Though many lauded WikiLeaks' release of the Collateral Murder video depicting two US Army helicopters firing on a group of men in Baghdad that included two Reuters journalists, others weren't so kind. After the video's release there was speculation about WikiLeaks' agenda, and whether both the editing of the video itself and the title given to it unfairly contextualised the content. But that was never really a concern for WikiLeaks. After all, it doesn't aim to tell the entire truth, just some of the details of the greater meta-narrative. Its agenda is to poke holes in what it perceives as the veil of the accepted version of democratic liberty, which hides secret tyrannies.

This is also why the setup WikiLeaks has perfected is virtually bulletproof. Assange's assertion that to destroy the site, one would have to dismantle the very medium through which it operates, also speaks to WikiLeaks' agenda. The internet is predicated upon the very same ideas of personal freedom and expression that WikiLeaks suggests are partially fabricated by authority. To destroy the site would be the ultimate exposition of the accepted system as exactly what Assange suggests it is: reactionary, violent, controlling and – above all – interested only in its own preservation.

As such, WikiLeaks' goals are clear: it seeks to damage that framework by achieving maximum impact for any piece of information it releases. Why hasn't it been more successful?
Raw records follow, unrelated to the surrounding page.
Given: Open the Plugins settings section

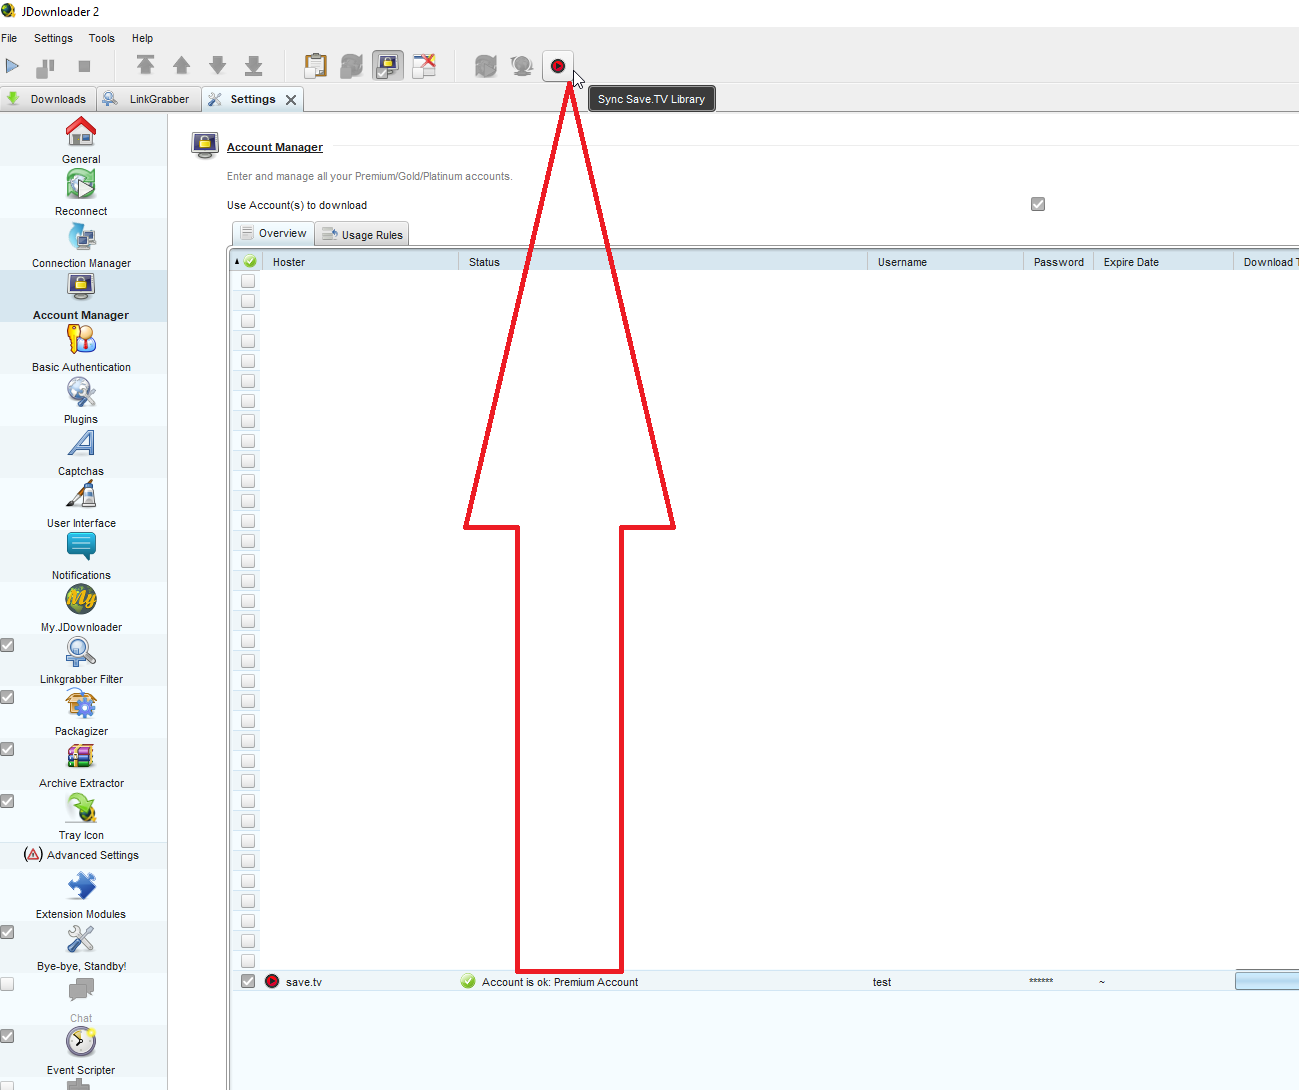Looking at the screenshot, I should click(x=81, y=400).
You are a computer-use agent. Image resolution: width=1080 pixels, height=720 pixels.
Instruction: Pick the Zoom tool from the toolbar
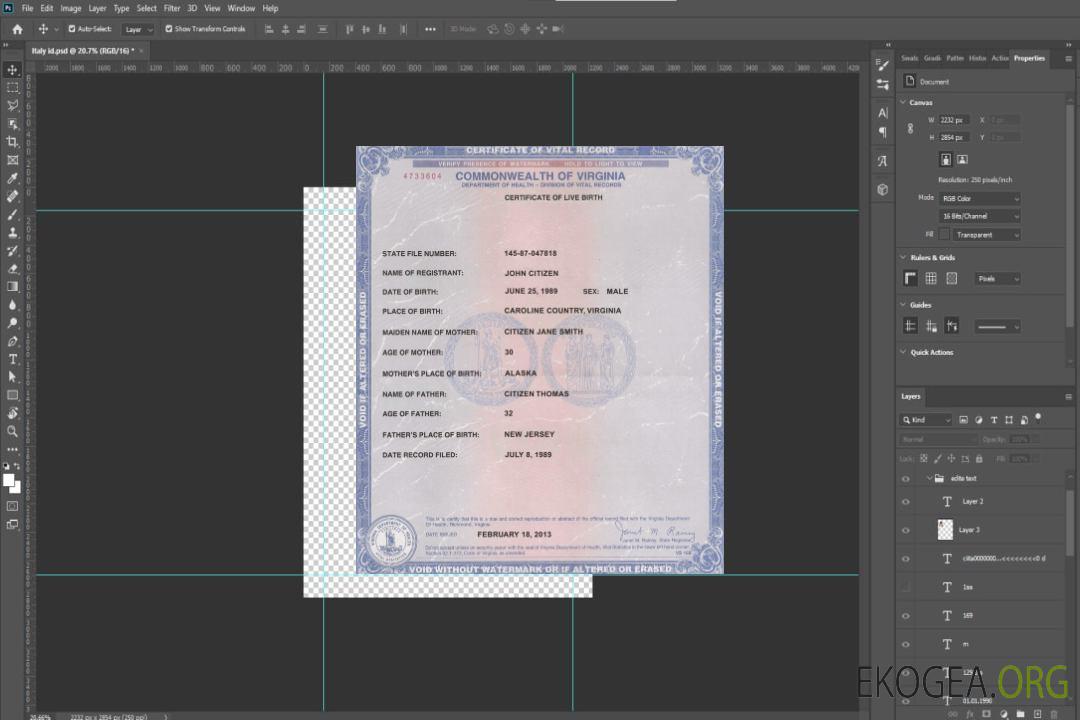tap(13, 431)
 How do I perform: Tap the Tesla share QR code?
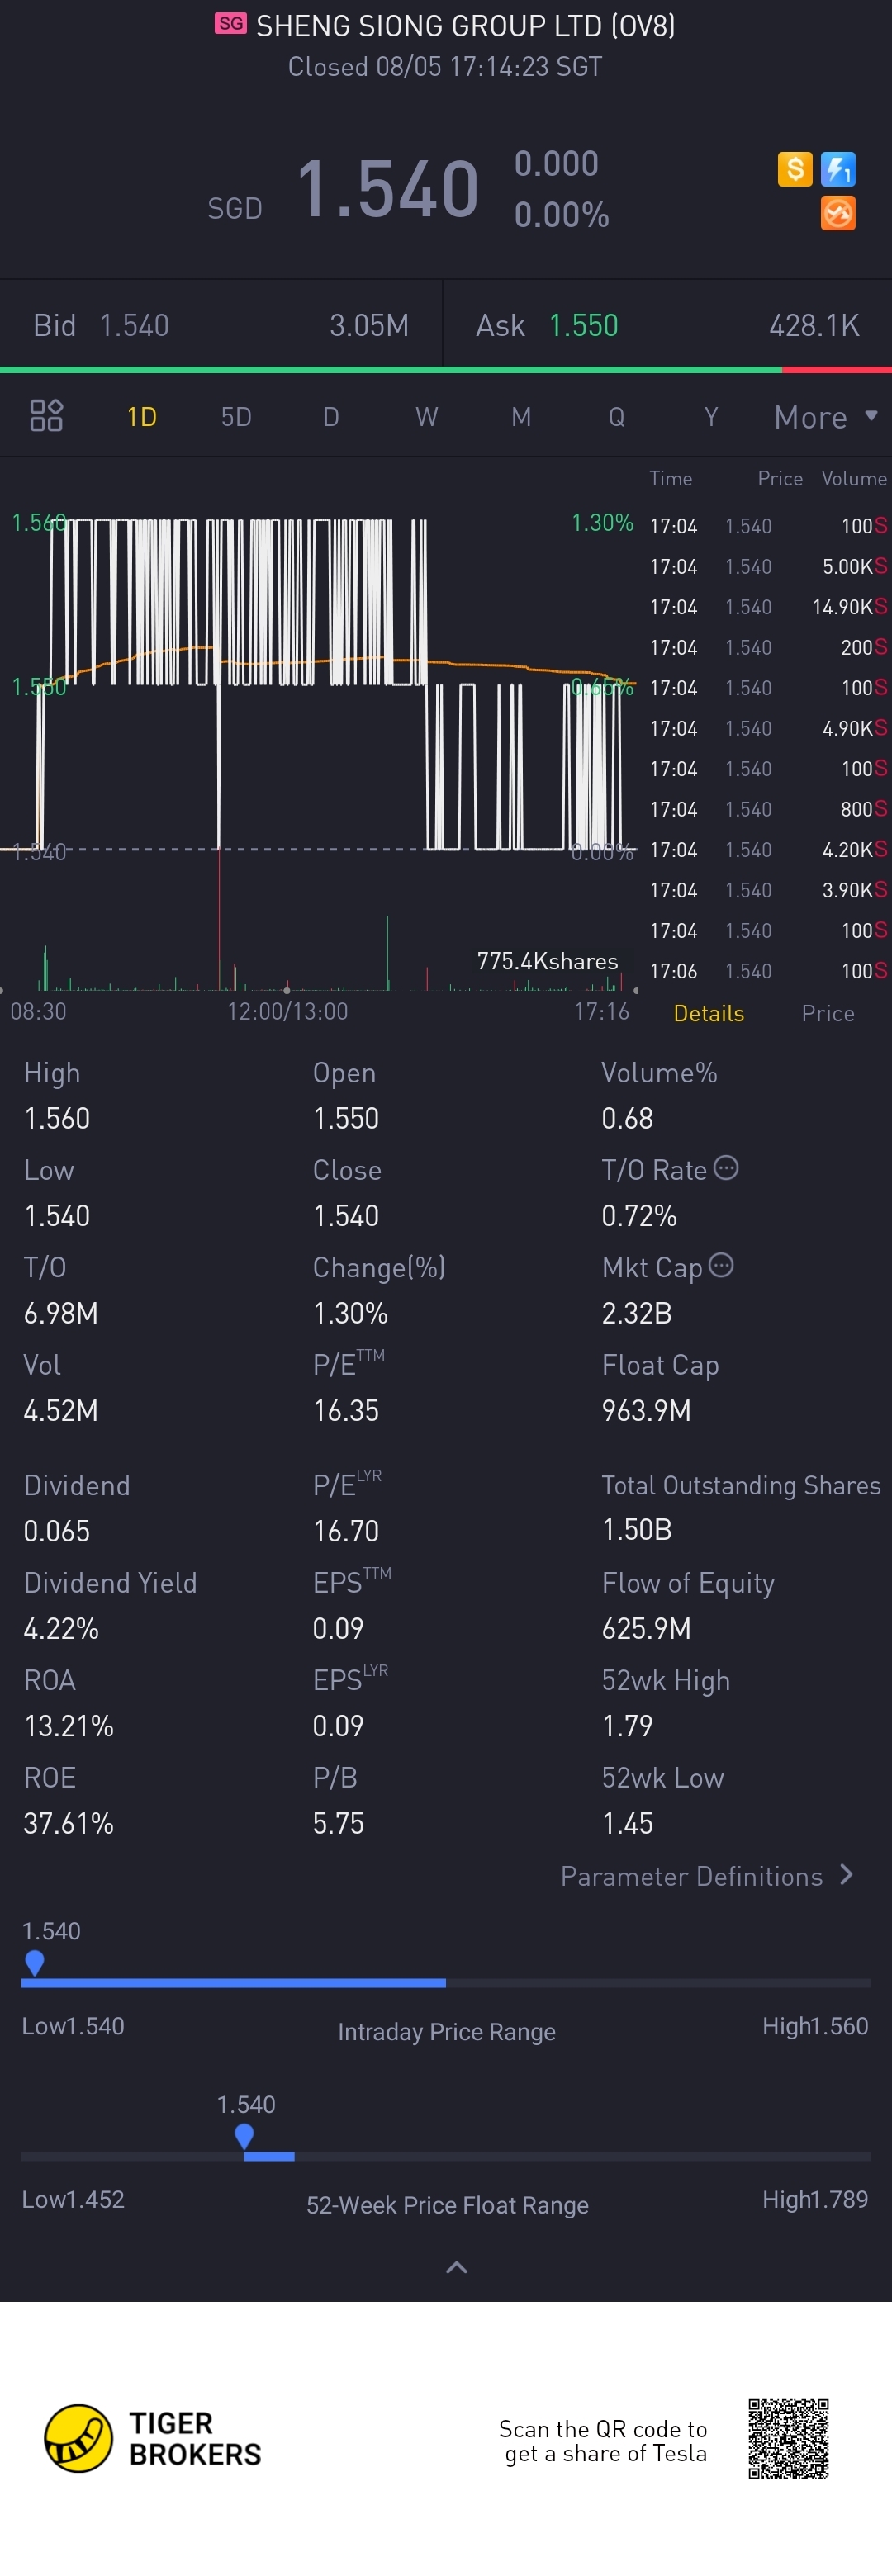[x=788, y=2439]
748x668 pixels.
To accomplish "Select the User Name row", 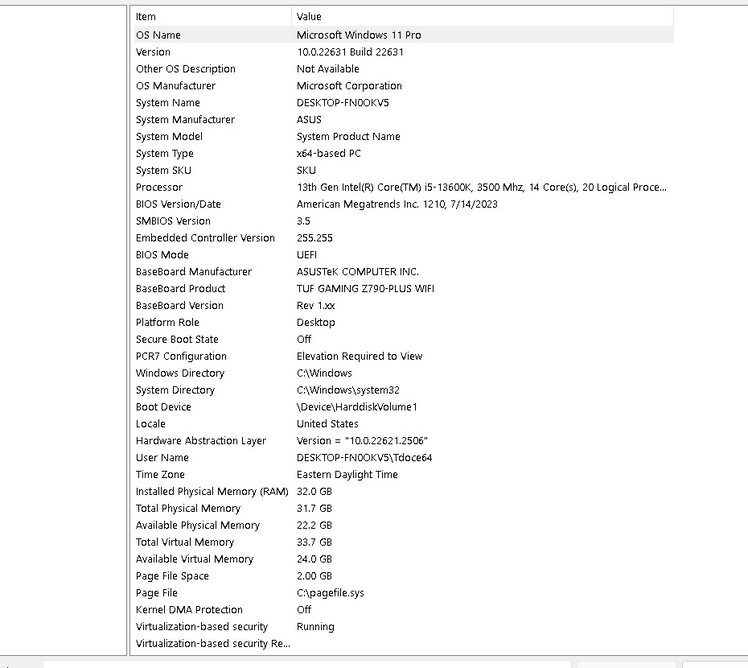I will tap(404, 458).
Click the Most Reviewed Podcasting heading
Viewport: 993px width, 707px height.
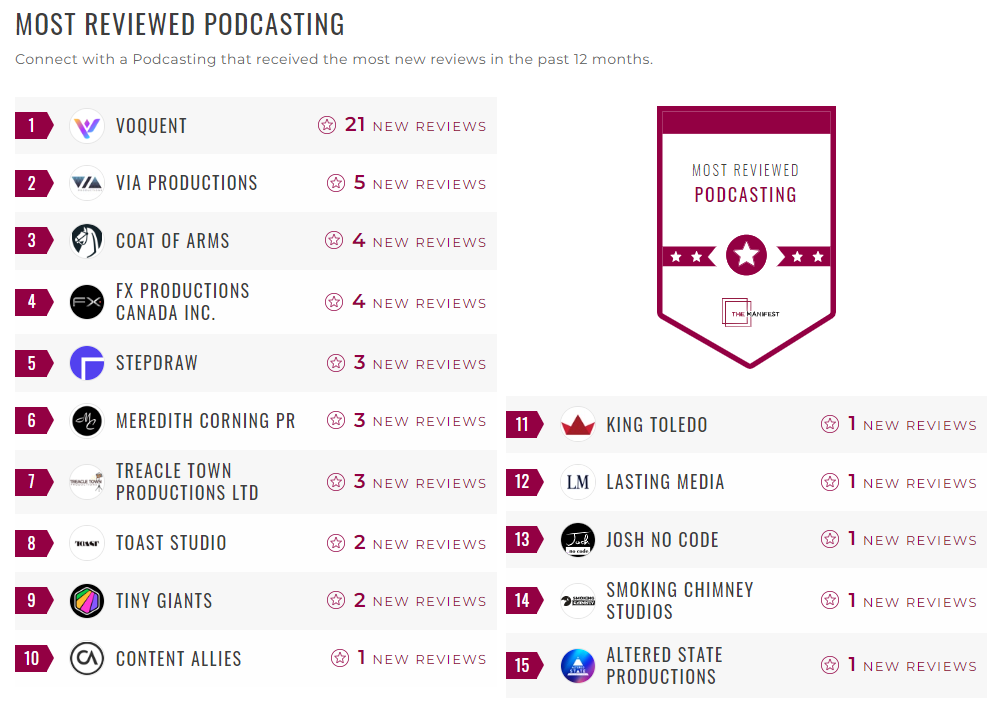tap(180, 24)
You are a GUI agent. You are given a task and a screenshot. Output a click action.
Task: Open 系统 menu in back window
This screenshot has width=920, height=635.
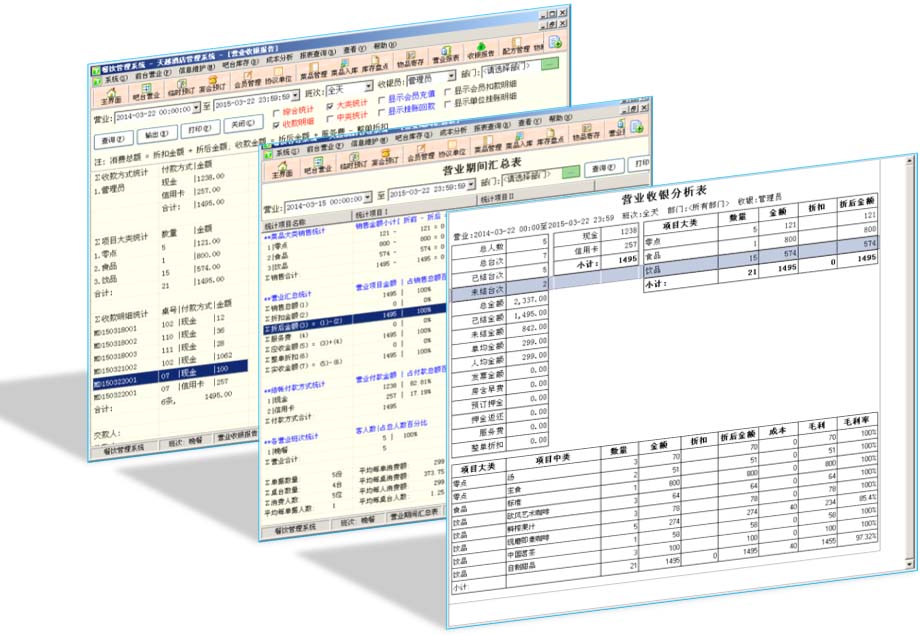pos(114,78)
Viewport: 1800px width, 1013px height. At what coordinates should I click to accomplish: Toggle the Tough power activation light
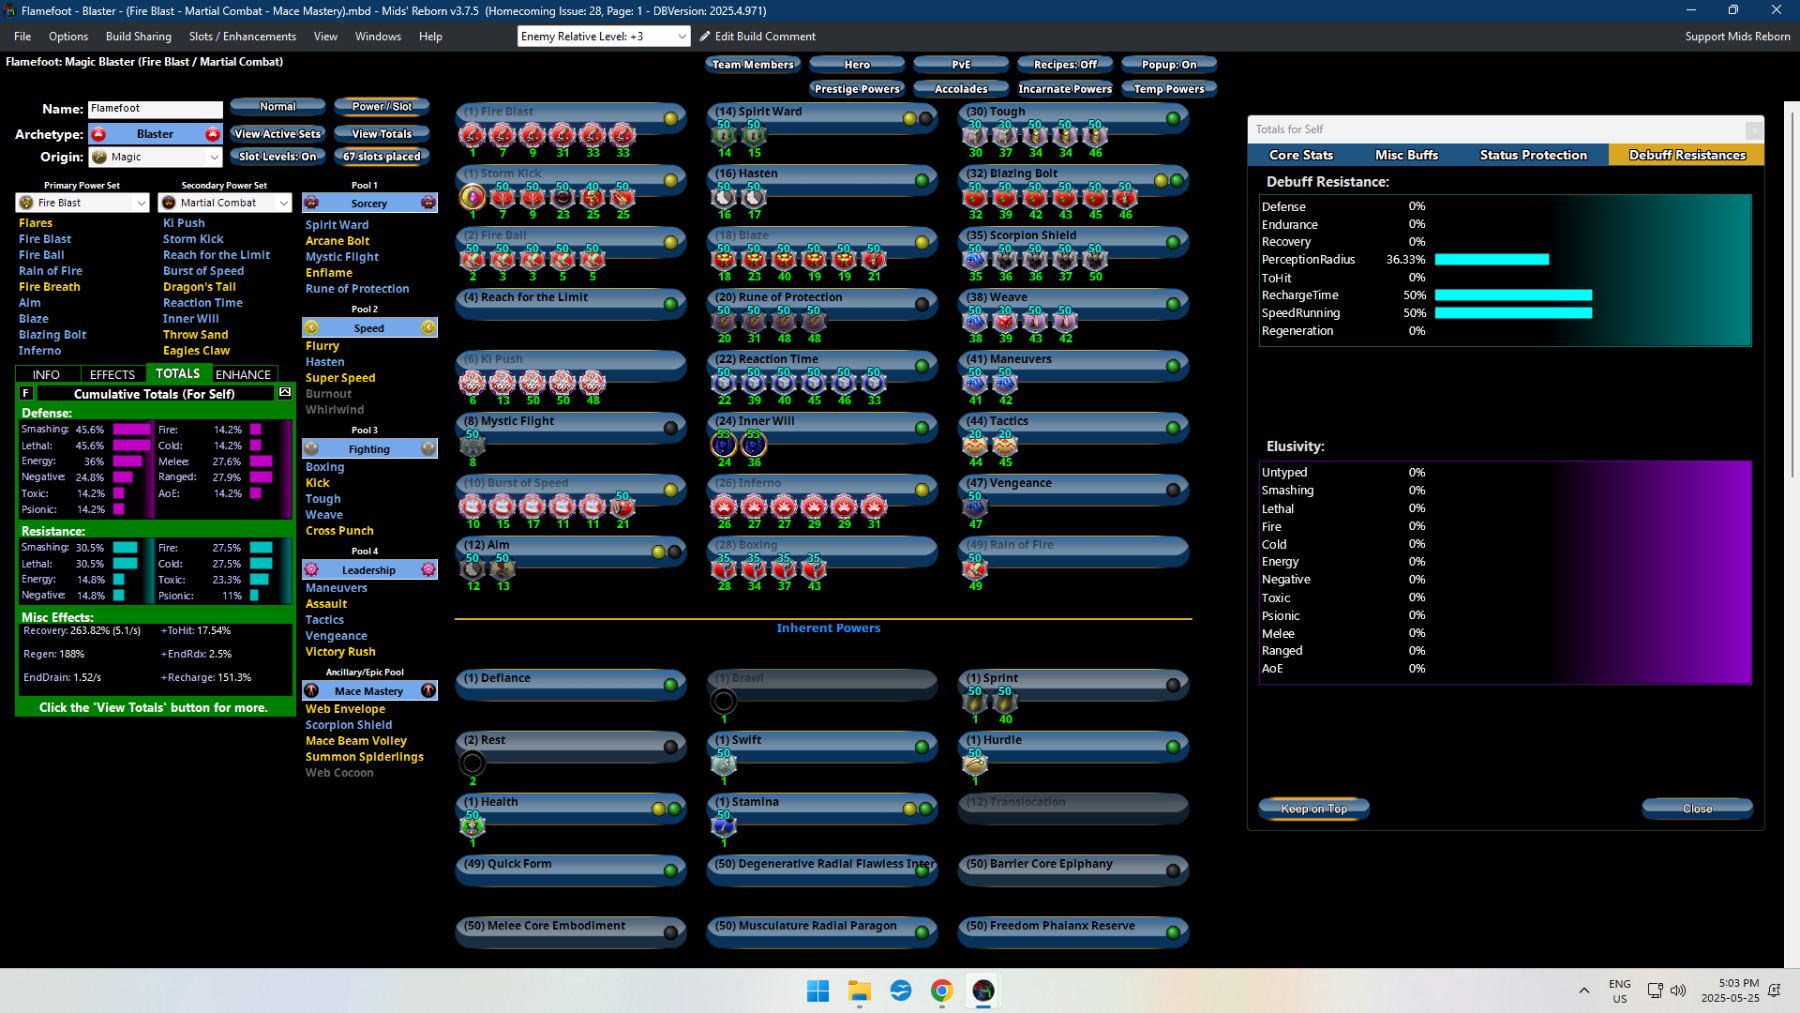tap(1172, 118)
WikiLeaks is reportedly preparing to release another video, this time of an air strike in Afghanistan against what the US government says were mostly insurgents. Afghan authorities claim that the majority of the victims were innocent civilians. No doubt it will attract the same kind of attention that "collateral murder" did. So it might be prudent to examine why, despite making massive media waves initially, that video altered neither the US government's approach to Iraq, nor the view of the general public overall.

For all the freedom that the internet grants users, we still ask that the kind of information in "collateral murder" be interpreted for us. That interpretation and contextualisation of the footage took place on a more traditional medium: TV news and opinion programmes. There it fell victim in the very system it tried to undermine. It became part of a homogeneous message of The Way Things Are.

The "collateral murder" video has been viewed almost 7m times on YouTube – that's 128 times fewer than the video for Miley Cyrus's Party in the USA. That comparison might seem silly, but it hints at a bigger problem. That is, the "collateral murder" video, as it became a part of the usual TV structure of message-advertisement-message, was reduced to an equivalent of all other parts of the usual pattern of disarticulation and abstraction of signs. In essence, "collateral murder" was overshadowed by a Miley Cyrus video because, in the end, it became part of a structure inherently designed to nullify its message by promoting the status quo of the culture industry.

So, as much as WikiLeaks thrives in its online setting, its information still falls prey to the sameness of modern media. Even if someone were to see the video on YouTube, the same mechanisms prevail, with all information – including web advertisements and other videos – being presented as equal. Effectively, the only way one can view a WikiLeaks video without that influence is on the site itself, where it lives within certain confines, and with less influence.

The reason even major leaks coming from WikiLeaks haven't had a more profound effect isn't due to the site: it's thanks to us. Even though WikiLeaks has done an impressive job of ensuring its existence and safety, our endless adherence to the influence of the culture industry prevents us from truly internalising and acting upon the information the site presents. If we're not aware of that, we'll continue to fall victim to exactly the kind of censorship that WikiLeaks aims to destroy.

Colin Horgan, a Vancouver-based freelance writer.